Cascos aguentam impacto de avião, bombas e mísseis
Já o combustível nuclear usado vai para a Unidade de Armazenamento Complementar a Seco de Combustível Irradiado (UAS), construída entre 2020 e 2021, quando as piscinas de resfriamento de Angra 1 e Angra 2 chegaram perto do limite – cada usina tem a sua, perto do reator.
O combustível usado não é considerado rejeito radioativo, em parte, porque pode ser reaproveitado. Países como Rússia, França e Japão fazem o reaproveitamento, mas o Brasil ainda não usa essa tecnologia.
Na UAS, o material usado é armazenado em cascos cilíndricos de 2 metros de diâmetro e 4,6 metros de altura, tecnologia desenvolvida pela americana Holtec e usada em várias usinas nucleares nos EUA.
Antes, o combustível descartado é colocado em cilindros menores, de aço inoxidável. Depois, esses cilindros são instalados dentro dos cascos, cujas paredes são revestidas com duas chapas de aço e concreto de alta densidade.
– Os cascos são projetados para vários tipos de acidentes. Podem resistir ao impacto de um avião, de um míssil ou de uma bomba – afirmou Júlio Cesar dos Santos, coordenador do projeto da UAS da Eletronuclear.
A última transferência de combustível usado foi feita entre abril e setembro deste ano.

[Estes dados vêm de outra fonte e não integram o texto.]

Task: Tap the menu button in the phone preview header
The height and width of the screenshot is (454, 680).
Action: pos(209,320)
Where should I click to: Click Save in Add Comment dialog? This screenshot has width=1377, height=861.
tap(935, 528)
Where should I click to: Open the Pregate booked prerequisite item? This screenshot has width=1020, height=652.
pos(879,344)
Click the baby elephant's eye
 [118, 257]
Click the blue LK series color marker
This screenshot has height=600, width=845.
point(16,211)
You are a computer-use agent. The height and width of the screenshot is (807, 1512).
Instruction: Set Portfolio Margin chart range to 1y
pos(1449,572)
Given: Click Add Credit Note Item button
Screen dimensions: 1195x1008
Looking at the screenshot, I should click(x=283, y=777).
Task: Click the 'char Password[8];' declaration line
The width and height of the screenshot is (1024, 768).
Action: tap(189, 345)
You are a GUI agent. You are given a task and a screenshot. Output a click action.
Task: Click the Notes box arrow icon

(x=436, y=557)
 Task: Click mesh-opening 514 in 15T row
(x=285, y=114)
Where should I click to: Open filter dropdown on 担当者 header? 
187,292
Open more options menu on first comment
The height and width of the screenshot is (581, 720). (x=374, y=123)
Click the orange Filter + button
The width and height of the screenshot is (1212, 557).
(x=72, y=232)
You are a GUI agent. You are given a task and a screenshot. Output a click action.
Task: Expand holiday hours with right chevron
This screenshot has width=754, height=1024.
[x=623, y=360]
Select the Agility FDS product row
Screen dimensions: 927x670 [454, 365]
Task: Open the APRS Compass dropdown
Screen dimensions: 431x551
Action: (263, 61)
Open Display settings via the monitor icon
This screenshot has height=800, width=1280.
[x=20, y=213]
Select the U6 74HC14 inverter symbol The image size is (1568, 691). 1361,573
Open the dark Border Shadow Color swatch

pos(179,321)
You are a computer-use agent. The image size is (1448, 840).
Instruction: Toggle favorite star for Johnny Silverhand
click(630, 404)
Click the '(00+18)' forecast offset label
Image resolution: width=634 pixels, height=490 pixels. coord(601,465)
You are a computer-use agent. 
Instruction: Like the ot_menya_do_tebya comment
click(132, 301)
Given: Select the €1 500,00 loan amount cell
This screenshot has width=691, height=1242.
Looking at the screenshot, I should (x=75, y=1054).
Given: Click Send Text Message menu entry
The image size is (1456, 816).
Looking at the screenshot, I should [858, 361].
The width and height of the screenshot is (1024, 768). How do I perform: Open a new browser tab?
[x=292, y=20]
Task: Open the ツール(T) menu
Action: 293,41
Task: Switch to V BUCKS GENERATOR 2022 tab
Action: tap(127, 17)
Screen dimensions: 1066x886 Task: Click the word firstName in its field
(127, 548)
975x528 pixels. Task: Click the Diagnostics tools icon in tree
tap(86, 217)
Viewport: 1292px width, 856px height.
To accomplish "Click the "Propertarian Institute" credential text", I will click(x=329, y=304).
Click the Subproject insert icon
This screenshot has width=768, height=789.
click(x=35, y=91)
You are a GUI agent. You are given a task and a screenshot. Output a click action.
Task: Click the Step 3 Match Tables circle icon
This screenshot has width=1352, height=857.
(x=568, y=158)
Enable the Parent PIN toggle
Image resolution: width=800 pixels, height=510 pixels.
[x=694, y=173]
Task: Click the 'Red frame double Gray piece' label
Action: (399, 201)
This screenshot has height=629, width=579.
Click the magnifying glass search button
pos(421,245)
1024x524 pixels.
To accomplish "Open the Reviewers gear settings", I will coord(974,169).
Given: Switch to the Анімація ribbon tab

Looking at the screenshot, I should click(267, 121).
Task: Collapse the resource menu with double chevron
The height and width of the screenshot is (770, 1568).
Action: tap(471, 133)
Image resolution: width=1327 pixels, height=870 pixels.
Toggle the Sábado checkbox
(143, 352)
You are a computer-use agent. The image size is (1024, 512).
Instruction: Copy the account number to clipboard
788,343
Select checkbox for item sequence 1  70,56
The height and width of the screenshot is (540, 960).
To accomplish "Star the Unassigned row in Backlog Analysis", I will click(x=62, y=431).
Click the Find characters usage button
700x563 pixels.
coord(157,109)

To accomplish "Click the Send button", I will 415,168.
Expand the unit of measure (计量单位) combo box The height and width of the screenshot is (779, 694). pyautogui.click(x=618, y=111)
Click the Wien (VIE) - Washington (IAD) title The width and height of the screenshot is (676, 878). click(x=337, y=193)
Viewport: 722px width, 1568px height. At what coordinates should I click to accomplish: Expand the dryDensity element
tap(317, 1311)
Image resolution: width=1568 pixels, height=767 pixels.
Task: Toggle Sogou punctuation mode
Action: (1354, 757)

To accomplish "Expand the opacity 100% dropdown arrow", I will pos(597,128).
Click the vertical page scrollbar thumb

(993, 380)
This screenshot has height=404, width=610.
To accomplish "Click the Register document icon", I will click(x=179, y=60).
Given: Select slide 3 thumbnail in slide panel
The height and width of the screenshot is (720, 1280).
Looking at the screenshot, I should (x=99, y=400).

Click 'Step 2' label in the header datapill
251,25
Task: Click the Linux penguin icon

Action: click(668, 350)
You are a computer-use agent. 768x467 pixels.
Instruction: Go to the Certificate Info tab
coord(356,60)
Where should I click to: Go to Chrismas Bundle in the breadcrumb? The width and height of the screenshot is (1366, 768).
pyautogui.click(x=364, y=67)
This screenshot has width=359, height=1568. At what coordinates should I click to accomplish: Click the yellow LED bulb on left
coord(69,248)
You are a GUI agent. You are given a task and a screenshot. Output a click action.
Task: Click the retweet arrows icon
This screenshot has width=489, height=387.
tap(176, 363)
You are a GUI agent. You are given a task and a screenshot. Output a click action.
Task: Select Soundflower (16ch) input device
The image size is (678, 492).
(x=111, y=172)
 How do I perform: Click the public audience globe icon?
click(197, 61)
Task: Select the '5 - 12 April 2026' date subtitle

Em 2025, chegarão novos cascos, com elementos vindos da piscina de esfriamento de Angra 1. Com folga de capacidade até 2045, é possível construir outra UAS depois dessa data, disse Santos.
Depósitos representam risco menor do que usinas
Apesar das preocupações com o descarte e com a escolha da localização do futuro repositório, nem os rejeitos de baixa e média radioatividade nem mesmo o combustível usado representam os mesmos riscos que um reator em funcionamento dentro de uma usina.
– O risco é muito inferior ao local de instalação de uma usina – explicou o coordenador-geral de Reatores e Ciclo do Combustível da Diretoria de Radioproteção e Segurança Nuclear da Cnen, Daniel Palma, ponderando que, mesmo assim, o licenciamento nuclear segue regras rígidas e que pode haver outros riscos associados, como o de contaminação química.